Vendredi 9 : autoroute nous écornons Pretoria, de la gare très africaine au quartier des ambassades aux parcs très british superbes jacarandas en fleurs. Autoroute vaste plaine vide halte sur une aire : que des Blancs (touristes, la plupart locaux) !

Le paysage se fait plus vallonné et la route plus trouée (potholes). Arrêt à Lydenburg/Mashishing, plutôt coquette avec ses jacarandas, mais on se croirait dans l’ouest des Etats-Unis avec les boutiques disposées en U.

Un col paysage très vallonné quelques falaises de type ‘canyon’ plus escarpé forêts de conifères. Ciel toujours bleu.

Arrêt à Pilgrim’s Rest, petit village lié à l’or, très touristique. Et nous arrivons à Graskop, petite ville réduite à un carrefour, comme aux Etats-Unis. Le rayon des chips égale celui des pâtes en Italie ! Chambres rondes agréables. Bon restaurant mozambico-portugais. Graskop

Samedi 10 : Blyde River Canyon. Nous partons dans la brume, ne voyons pas le Pinnacle, patientons deux heures devant la God’s Window qui ne s’ouvre pas et constatons que le paysage est clair et dégagé, sauf au-dessus du canyon d’où monte cette brume abondante et belle. Bourke’s Luck Potholes, lieu familial et touristique.

Grandiose paysage des falaises colorées et des Three Rondavels (= huttes) belle vue sur le lac et la plaine au-delà des montagnes. Il fait très chaud. Très longue descente pour gagner la plaine. Les bourgs ne sont pas concentrés les maisons sont comme semées à la volée.

Hoedspruit : hébergement dans un beau parc privé seuls à occuper une des cabanes ‘chic’ mais on ne peut pas payer par CB comme prévu le boss est absent et laisse son gentil gardien se débrouiller ! Hoedspruit

Dimanche 11 : panneaux routiers ‘Attention phacochères, ou éléphants, ou antilopes’ nous apercevons deux girafes et quelques singes voici le parc Kruger !

Oiseaux, phacochères, impalas, 2 éléphants, quelques zèbres, 1 girafe, des cobs à croissant, 2 superbes koudous, un petit troupeau de buffles, 1 baobab immobile, 2 éléphants qui mangent des branches (sècheresse oblige), 1 girafe perchée sur l’arête d’une petite falaise, 2 cobs, 1 zèbre qui traverse la route, mais pas de raton laveur !

Ce n’est pas encore le printemps, les arbres attendent leurs feuilles, certaines zones sont tout de même plus vertes et plus vallonnées.

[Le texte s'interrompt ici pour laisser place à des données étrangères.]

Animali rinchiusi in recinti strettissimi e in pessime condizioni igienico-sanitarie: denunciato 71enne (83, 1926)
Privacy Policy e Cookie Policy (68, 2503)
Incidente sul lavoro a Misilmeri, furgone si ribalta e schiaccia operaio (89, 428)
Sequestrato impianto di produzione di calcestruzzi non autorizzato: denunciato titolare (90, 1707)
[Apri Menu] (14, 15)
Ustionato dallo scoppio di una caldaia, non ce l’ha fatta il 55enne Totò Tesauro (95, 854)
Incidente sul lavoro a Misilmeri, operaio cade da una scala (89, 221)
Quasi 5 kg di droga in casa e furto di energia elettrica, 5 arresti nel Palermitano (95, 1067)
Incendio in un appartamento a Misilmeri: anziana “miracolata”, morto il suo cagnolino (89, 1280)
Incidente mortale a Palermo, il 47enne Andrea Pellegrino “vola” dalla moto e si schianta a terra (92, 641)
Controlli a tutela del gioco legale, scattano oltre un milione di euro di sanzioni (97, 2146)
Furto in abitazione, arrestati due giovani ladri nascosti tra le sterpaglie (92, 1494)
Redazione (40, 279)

Nous prenons ‘chez nous’ un thé à Olifants.

Et c’est reparti : 2 koudous, 1 phacochère, 2 troupeaux d’éléphants au bord de la rivière avec les petits, plaisir de l’eau et de la boue, superbe ! Beaucoup d’impalas toujours gracieux, girafes, cob, pintades de Numidie à tête bleue, mais pas de raton laveur !

Repas sur la terrasse du restaurant qui domine la rivière. Kruger Park Olifants

Lundi 12 : A 3h45, Odile part pour 3 heures en camion; elle apercevra au loin un léopard dans la lumière naissante, et moi à 4h15 pour 4 heures à pied j’apercevrai le cadavre d’une proie de léopard…

Au départ, nous pouvons admirer la Croix du Sud tandis qu’un lion nous salue de ses rugissements lointains…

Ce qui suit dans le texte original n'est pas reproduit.